No amount of talk can disguise this fact.
sabbat hunter
(6,835 posts)the UN and other international bodies disagree with you on who was the agressor
from a 1982 UN report
Jordan does not deny initiation of hostilities along the Jordanian-Israeli frontier .... on 5 June 1967, but contends her recourse to force was permissible under Article 51's exception of 'collective self-defence if an armed attack occurs against a Member of the United Nations'. Israel's attack on Egyptian air fields ... is alleged to have constituted an 'armed attack' under Article 51 and thus justified an attack by Jordan - an ally of Egypt - against Israel as a collective self-defence measure.
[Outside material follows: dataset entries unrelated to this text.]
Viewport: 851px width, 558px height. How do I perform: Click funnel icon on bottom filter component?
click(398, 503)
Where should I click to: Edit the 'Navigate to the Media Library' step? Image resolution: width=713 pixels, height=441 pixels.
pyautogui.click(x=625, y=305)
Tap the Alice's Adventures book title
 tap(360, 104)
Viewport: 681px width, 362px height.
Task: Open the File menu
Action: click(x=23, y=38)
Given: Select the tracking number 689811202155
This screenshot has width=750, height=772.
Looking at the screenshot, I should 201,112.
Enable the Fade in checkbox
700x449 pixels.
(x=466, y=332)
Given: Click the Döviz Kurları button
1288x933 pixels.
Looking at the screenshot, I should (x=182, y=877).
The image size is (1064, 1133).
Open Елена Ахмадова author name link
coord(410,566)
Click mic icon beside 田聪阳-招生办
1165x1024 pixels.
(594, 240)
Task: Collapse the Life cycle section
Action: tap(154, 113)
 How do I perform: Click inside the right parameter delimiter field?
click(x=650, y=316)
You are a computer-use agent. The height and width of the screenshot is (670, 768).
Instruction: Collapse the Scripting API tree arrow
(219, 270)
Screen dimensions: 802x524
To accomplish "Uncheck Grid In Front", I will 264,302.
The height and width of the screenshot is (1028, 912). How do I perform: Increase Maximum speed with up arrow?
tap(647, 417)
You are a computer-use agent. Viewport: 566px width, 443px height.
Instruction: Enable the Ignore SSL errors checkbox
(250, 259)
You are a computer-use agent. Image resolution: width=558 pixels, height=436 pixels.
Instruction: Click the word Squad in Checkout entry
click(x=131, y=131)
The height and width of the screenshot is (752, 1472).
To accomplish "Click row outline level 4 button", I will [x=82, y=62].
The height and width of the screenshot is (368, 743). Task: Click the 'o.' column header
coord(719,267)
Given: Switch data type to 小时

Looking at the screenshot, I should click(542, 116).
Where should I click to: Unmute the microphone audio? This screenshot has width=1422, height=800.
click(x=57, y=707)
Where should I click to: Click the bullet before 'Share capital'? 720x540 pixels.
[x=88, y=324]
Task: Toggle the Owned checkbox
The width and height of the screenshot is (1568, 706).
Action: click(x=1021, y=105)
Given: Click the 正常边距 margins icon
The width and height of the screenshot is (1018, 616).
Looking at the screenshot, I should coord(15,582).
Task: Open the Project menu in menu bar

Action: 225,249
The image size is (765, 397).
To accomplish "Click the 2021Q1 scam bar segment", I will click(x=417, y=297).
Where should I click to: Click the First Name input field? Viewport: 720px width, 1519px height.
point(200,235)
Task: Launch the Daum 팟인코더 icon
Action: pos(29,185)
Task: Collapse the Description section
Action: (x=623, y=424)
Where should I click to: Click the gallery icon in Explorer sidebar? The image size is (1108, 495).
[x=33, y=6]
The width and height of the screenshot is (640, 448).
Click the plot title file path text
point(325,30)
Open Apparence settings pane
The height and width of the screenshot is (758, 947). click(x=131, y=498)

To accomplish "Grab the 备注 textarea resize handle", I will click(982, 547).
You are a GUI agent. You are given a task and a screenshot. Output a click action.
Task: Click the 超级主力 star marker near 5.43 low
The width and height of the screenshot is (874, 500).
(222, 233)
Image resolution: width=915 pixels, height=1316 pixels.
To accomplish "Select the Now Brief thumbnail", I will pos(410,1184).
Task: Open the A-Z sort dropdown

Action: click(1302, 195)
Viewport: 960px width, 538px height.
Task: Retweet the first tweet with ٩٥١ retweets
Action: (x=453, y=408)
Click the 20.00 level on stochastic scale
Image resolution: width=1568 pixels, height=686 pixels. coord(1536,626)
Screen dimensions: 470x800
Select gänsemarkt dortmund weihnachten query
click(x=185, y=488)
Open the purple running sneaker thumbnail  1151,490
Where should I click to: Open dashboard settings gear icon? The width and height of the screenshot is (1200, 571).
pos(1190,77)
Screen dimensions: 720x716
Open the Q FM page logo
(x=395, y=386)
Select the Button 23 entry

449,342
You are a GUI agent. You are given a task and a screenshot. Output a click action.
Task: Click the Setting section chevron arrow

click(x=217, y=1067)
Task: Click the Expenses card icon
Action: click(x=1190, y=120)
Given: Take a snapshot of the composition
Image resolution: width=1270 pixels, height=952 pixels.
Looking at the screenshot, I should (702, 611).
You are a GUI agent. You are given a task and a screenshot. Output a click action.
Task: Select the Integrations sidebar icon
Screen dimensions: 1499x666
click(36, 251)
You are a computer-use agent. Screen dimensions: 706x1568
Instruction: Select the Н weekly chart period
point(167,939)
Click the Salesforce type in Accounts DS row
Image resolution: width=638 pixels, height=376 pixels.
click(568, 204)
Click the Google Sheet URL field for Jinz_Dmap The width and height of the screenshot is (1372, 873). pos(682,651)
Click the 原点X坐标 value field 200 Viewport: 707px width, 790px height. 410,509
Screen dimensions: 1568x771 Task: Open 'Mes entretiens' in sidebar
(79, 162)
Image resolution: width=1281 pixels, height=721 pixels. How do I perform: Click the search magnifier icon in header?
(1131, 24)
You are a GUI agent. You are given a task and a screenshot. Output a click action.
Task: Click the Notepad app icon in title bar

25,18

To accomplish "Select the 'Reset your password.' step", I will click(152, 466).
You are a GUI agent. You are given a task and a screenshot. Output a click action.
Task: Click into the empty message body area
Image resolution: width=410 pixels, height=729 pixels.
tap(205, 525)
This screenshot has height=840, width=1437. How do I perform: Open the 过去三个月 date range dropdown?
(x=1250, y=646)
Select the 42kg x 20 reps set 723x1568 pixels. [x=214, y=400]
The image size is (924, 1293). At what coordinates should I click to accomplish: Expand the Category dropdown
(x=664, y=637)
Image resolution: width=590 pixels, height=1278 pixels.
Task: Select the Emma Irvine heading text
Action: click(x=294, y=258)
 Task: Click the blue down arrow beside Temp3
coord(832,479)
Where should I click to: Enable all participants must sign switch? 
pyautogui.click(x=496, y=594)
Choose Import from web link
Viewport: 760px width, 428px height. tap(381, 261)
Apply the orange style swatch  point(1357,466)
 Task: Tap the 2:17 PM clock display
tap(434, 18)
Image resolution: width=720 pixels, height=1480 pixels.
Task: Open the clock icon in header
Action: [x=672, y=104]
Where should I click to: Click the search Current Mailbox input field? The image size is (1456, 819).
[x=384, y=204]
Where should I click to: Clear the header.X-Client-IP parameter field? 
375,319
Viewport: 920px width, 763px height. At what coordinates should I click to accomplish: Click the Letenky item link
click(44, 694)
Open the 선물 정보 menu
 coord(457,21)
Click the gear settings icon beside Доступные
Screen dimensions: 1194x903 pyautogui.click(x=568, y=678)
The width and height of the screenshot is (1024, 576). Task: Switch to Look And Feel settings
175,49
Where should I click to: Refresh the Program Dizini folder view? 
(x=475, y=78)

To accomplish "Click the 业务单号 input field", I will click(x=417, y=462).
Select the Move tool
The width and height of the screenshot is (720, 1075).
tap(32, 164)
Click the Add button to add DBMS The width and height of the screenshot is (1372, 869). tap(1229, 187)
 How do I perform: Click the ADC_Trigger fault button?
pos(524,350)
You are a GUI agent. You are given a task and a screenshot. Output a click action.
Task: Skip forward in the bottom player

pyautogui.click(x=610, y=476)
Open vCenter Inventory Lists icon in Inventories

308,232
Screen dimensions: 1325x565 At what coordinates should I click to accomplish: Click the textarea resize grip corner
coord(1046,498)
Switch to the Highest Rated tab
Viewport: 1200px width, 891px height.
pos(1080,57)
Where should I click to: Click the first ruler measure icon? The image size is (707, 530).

"The legal question that therefore arises is whether Israel's action in firing 'the first shot' of the 1967 war against Jordan's ally, Egypt. ... was an act of aggression or justifiable self-defence. ... It has been suggested that the 'cumulative efforts' of Egyptian provocation - the closing of the straits of Tiran and passage through the Gulf of Aqaba, the withdrawal of the United Nations Emergency Force and the resulting immediate deployment of strong contingents of Egyptian forces along the frontier, the signing by Egypt of joint defence pacts with other States and subsequent mobilization on all frontiers and the sabre-rattling war fever generated in the streets of Cairo -- was to create a situation whereby Israel would by inaction risk sustaining an imminent and potentially overwhelming strike, and that, accordingly, the series of Egyptian actions must be deemed an 'armed attack'." 10/ - See more at: http://unispal.un.org/UNISPAL.NSF/0/9614F8FC82DCA5DF852575D80069E0C0#sthash.mtBecrvY.dpuf
http://unispal.un.org/UNISPAL.NSF/0/9614F8FC82DCA5DF852575D80069E0C0
guillaumeb
(42,641 posts)"... during the currency of the mandate the people of Palestine enjoyed an independent international status and possessed sovereignty over their land; Palestine possessed its own identity, which was distinct from that of the mandatory Power; its administration was theoretically its own though, in fact, it was in the hands of the mandatory; the Government of Palestine, as representative of the people of Palestine, concluded agreements with the mandatory Power and became party, through the instrumentality of the mandatory, to a number of international treaties and conventions; however, the full exercise of sovereignty by the people of Palestine was restricted in certain respects by the powers of administration entrusted to the mandatory Power by the League of Nations; upon the termination of the mandate the mandatory's powers of administration came to an end and, as a result, the restrictions upon exercise of full sovereignty by the people of Palestine ceased, so that by virtue of this right as well as by virtue of their right of self-determination they became entitled to govern themselves and to determine their future in accordance with normal democratic principles and procedures. The first and fundamental rule in any democracy is the rule of the majority. This rule, however, was not respected by the General Assembly of the United Nations which recommended in 1947, in circumstances and under political pressures already mentioned, the partition of the country between Arab and Jewish States. The events which followed and the emergence of Israel have prevented the Palestinian people from exercising their right of sovereignty over their own land."
So your source undercuts your argument. The Israelis have prevented any exercise of sovereignty, thus are in violation themselves.
sabbat hunter
(6,835 posts)a single man, not a UN declaration. A man who was acting on his own as a representative of the Palestinian people (he was not selected or voted on by them)
guillaumeb
(42,641 posts)1) The Israeli occupation and subsequent use of Palestinian land is illegal
2) It is a continuing crime.
3) To say that the victim of the theft must negotiate with the thief for the return of the stolen property flies in the face of sense and law.
The occupier has no right to ask for negotiation.
4) The UN, International Law, and the World Court exist for such situations. That Israel can refuse to recognize any authority over its actions is only possible because the US protects Israel.